DOCUMENT EXTRACT:
──────

This has strong vibes of “If only Linus Torvalds had charged for Linux, he would have been a rich man today.”. It does not work that way.

> Somewhat ironically though, it's Night of the Living Dead's freely available nature that helped it become the revered classic it is today, as easy access and constant TV airings ensured that more and more people saw the film.

It’s not “ironic”, it’s completely expected. If it was only an old black-and-white movie, still subject to copyright, today the movie would be a historical footnote at best.

4 comments

> If it was only an old black-and-white movie, still subject to copyright, today the movie would be a historical footnote at best.

That's a very ungenerous take. The film is very good and was revolutionary for it's time. Check out other horror films from the same era and the tone is completely different. Night of the Living Dead changed what horror films could be.

And there's plenty of old black and white movies still in copyright that are highly regarded as classics so I don't know what that has to do with anything.

I share your perspective; my guess is if it was copyrighted it probably would have had the same status. My guess is it would have been distributed relatively cheaply with the same outcome.

However, I also think it's reasonable to posit it might not have attained the same status had it not gone out of copyright. Easy access can really affect awareness and buzz around films, especially in certain genres like horror.

Horror films were already shifting in tone by 1968. Psycho was a 1960 release, for example, and The Birds was released in 1963. Carnival of Souls has a similar aesthetic as Night of the Living Dead and was released in 1962.

──────

WORK TO COMPLETE: Name every film that the comment thread mentions by title.

INFORMATION SHOWN:
──────

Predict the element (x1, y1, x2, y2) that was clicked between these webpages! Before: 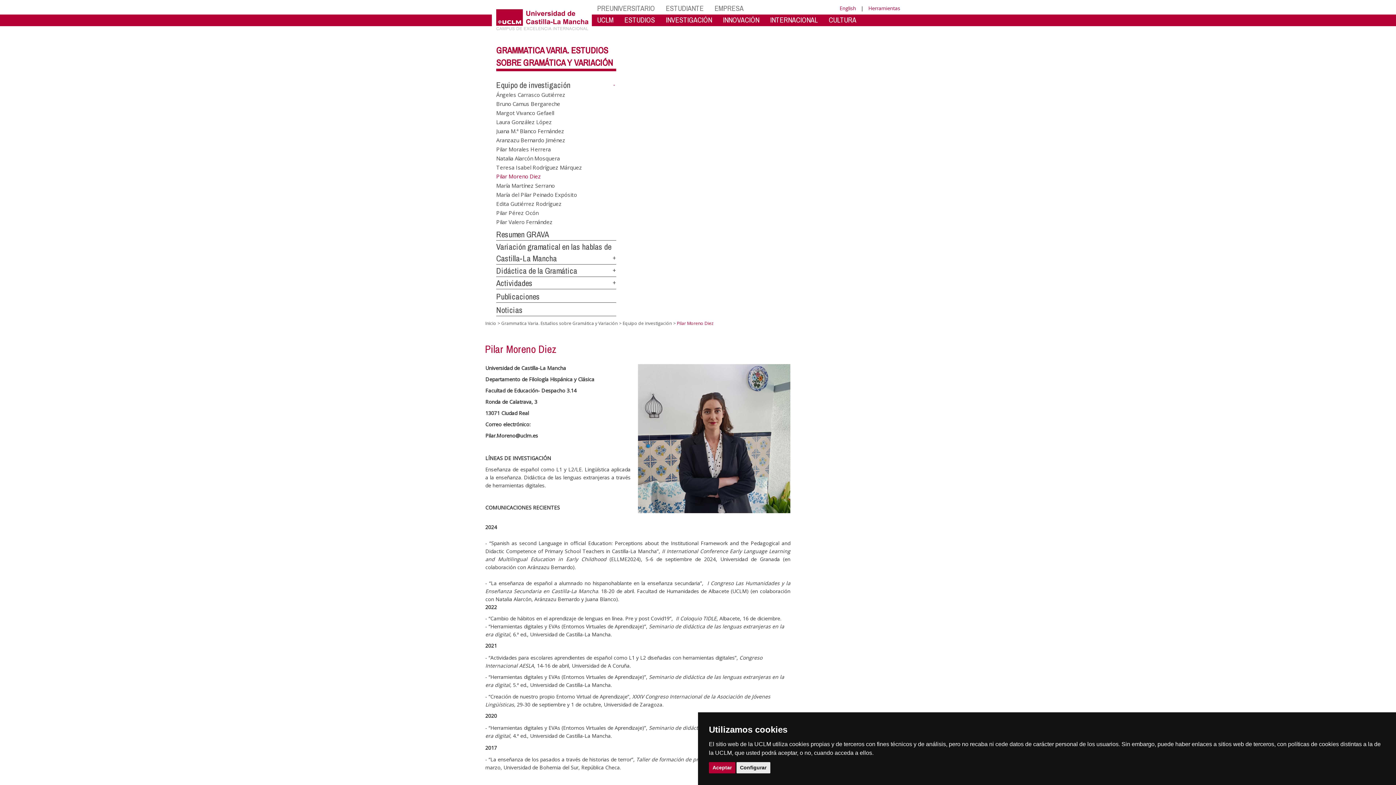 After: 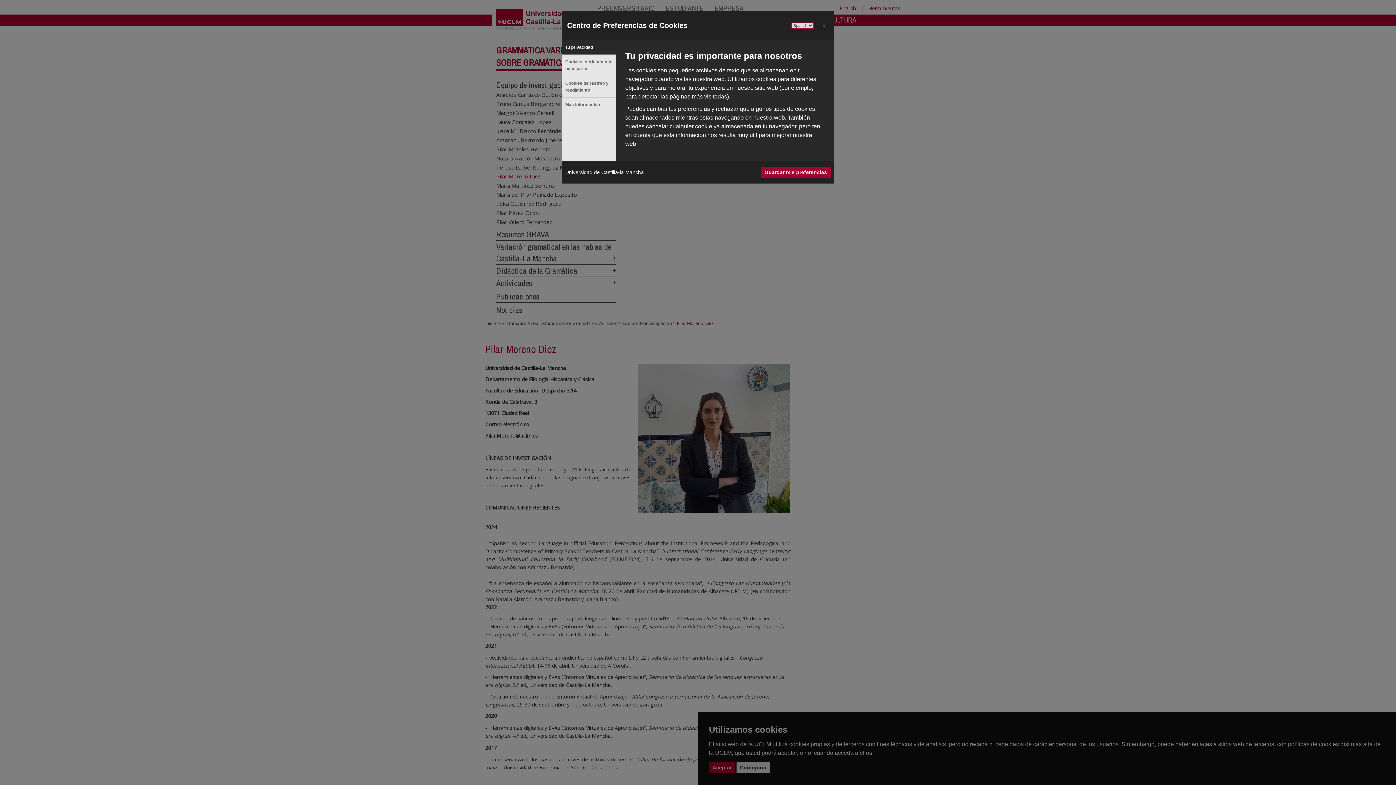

──────

WRITTEN ANSWER: Night of the Living Dead, Psycho, The Birds, Carnival of Souls